Rund ein Drittel der Deutschen leiden unter Schlafstörungen für die sich keine greifbaren Auslöser, wie gelegentlicher Stress oder ein Infekt finden lassen. Was ist eine Schlafapnoe, wie lässt sie sich gesichert diagnostizieren und wie kann sie behandelt werden? Diesen Fragen widmen sich Dr. Thomas Jäger, Chefarzt der Klinik für Innere Medizin und interdisziplinäre Intensivmedizin am St. Elisabeth-Krankenhaus Rodalben und seine ärztlichen Mitarbeiter der leitende Oberarzt Dr. Horst Noll und Frau Dr. Marcella Musial in ihrem Vortrag am Mittwoch dem 6. Dezember 2017.

Kommt es während des Schlafs immer wieder zu längeren Atemstillständen, spricht man von einer Schlafapnoe. Grund dafür sind meistens verengte Atemwege zum Beispiel aufgrund von Übergewicht oder einer entsprechenden Veranlagung. Die Atemaussetzer führen dazu, dass der Sauerstoffgehalt im Blut stark abnimmt, was wiederum zu körperlichen Stressreaktionen führt. Für die Betroffenen bleiben diese nächtlichen Vorkommnisse häufig unbemerkt. Häufig werden die Partner, geweckt durch starkes Schnarchen, auf die Atemaussetzer aufmerksam.

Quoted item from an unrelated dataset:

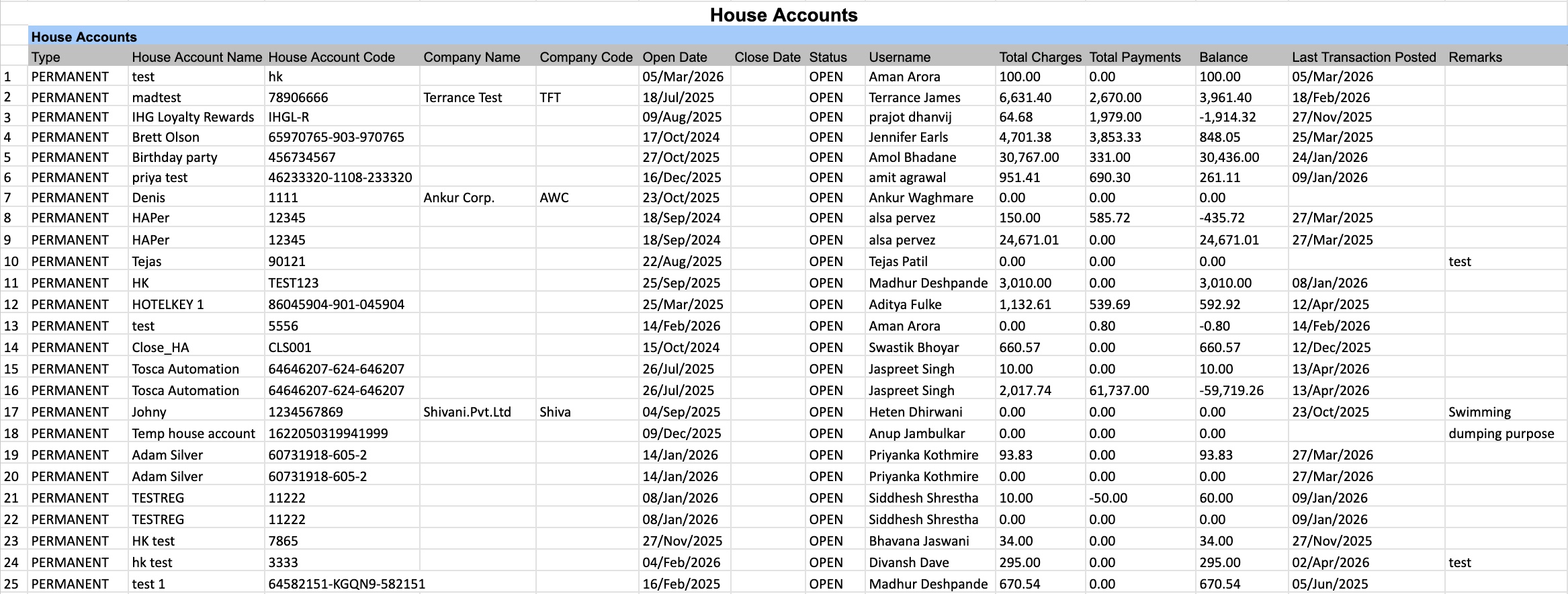
Task: Select the Total Charges column header
Action: click(x=1040, y=57)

Eine Schlafapnoe kann gravierende gesundheitliche Folgen haben. Dazu gehören Bluthochdruck und Tagesschläfrigkeit sowie ein stark erhöhtes Herzinfarkt- und Schlaganfallrisiko.

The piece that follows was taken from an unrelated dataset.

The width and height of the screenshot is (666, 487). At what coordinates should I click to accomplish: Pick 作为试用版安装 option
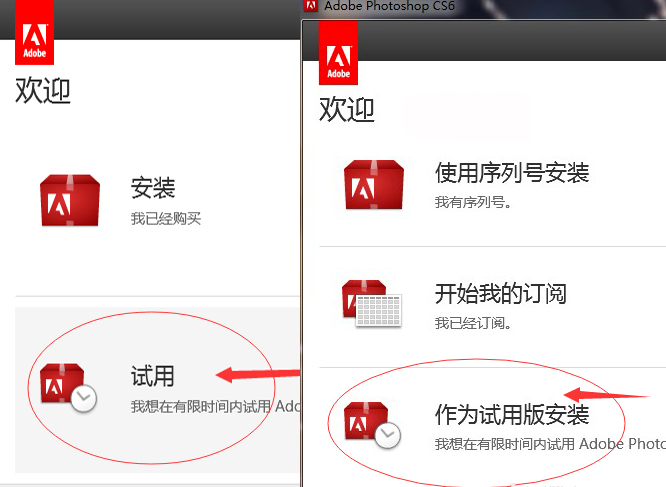point(511,414)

In dem Vortrag wird zunächst Chefarzt Dr. Jäger eine kurze Einführung in das Thema gesunder Schlaf und seine Beeinträchtigungen geben.

Danach wird der Leitende Oberarzt Horst Noll über Diagnostik und Therapie aber auch die potentiellen Gefahren und Gesundheitsrisiken der Schlafapnoe sprechen.

Im St. Elisabeth-Krankenhaus Rodalben gibt es seit dem Jahr 2015 ein mit modernsten Geräten ausgestattetes Schlaflabor, in dem die Schlafstörung genau diagnostiziert werden kann. Hierbei werden unter anderem Hirnströme, Herzrhythmus und der Sauerstoffgehalt des Blutes im Verlaufe der Nacht gemessen. Aber auch zum Beispiel Blutdruck, Muskelspannung oder Augenbewegungen werden während des Schlafes beobachtet.

Als Assistenzärztin mit spezieller schlafmedizinischer Fortbildung wird Frau Dr. Marcella Musial konkret die Vorgehensweise im Rodalber Schlaflabor von der Einweisung durch den Hausarzt bis zu den Therapiemöglichkeiten und deren Wirksamkeit schildern. Dabei wird Sie auch anhand von Beispielen die typischen Arten der Schlafapnoe darstellen.

Fragen aus dem Publikum sind den Referenten willkommen und nach dem Vortrag besteht wie immer die Möglichkeit zum persönlichen Gespräch mit den Ärzten.